Exercise objective: In the data below, the answer is the run of lines from the line containing "Pokračovat ve čtení v aplikaci (58, 1000)" through the line containing "Speed & Agility (78, 777)", both included; print it exactly and nothing else.
##### Working data #####
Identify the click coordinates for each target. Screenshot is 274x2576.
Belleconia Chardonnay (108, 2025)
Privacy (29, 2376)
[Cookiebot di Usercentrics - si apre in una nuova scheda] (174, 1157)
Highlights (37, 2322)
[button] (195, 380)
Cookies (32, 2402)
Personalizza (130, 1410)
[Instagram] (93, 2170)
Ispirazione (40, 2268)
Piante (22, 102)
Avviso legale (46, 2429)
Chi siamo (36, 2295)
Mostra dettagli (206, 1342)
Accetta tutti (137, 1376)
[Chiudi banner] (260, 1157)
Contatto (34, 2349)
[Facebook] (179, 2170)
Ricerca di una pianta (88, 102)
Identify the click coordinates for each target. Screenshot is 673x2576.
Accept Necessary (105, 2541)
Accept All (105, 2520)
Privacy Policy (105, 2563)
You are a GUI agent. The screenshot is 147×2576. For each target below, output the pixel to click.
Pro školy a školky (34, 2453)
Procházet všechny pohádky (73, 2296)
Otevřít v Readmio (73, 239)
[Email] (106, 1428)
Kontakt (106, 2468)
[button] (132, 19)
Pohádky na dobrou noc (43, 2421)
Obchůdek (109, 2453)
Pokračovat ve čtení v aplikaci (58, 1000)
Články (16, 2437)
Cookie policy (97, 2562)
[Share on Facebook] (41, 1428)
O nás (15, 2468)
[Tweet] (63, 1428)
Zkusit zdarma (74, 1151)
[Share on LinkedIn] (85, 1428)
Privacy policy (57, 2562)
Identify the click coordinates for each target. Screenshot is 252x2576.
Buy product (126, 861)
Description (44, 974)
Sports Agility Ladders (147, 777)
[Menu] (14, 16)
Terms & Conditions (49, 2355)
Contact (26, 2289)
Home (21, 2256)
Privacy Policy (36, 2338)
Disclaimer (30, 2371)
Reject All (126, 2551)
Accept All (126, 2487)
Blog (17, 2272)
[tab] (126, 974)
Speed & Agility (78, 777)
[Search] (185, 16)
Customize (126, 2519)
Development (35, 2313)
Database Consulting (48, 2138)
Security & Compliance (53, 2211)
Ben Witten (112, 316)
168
#####
Output for this exercise:
Pokračovat ve čtení v aplikaci (58, 1000)
Články (16, 2437)
Cookie policy (97, 2562)
[Share on Facebook] (41, 1428)
O nás (15, 2468)
[Tweet] (63, 1428)
Zkusit zdarma (74, 1151)
[Share on LinkedIn] (85, 1428)
Privacy policy (57, 2562)
Identify the click coordinates for each target. Screenshot is 252x2576.
Buy product (126, 861)
Description (44, 974)
Sports Agility Ladders (147, 777)
[Menu] (14, 16)
Terms & Conditions (49, 2355)
Contact (26, 2289)
Home (21, 2256)
Privacy Policy (36, 2338)
Disclaimer (30, 2371)
Reject All (126, 2551)
Accept All (126, 2487)
Blog (17, 2272)
[tab] (126, 974)
Speed & Agility (78, 777)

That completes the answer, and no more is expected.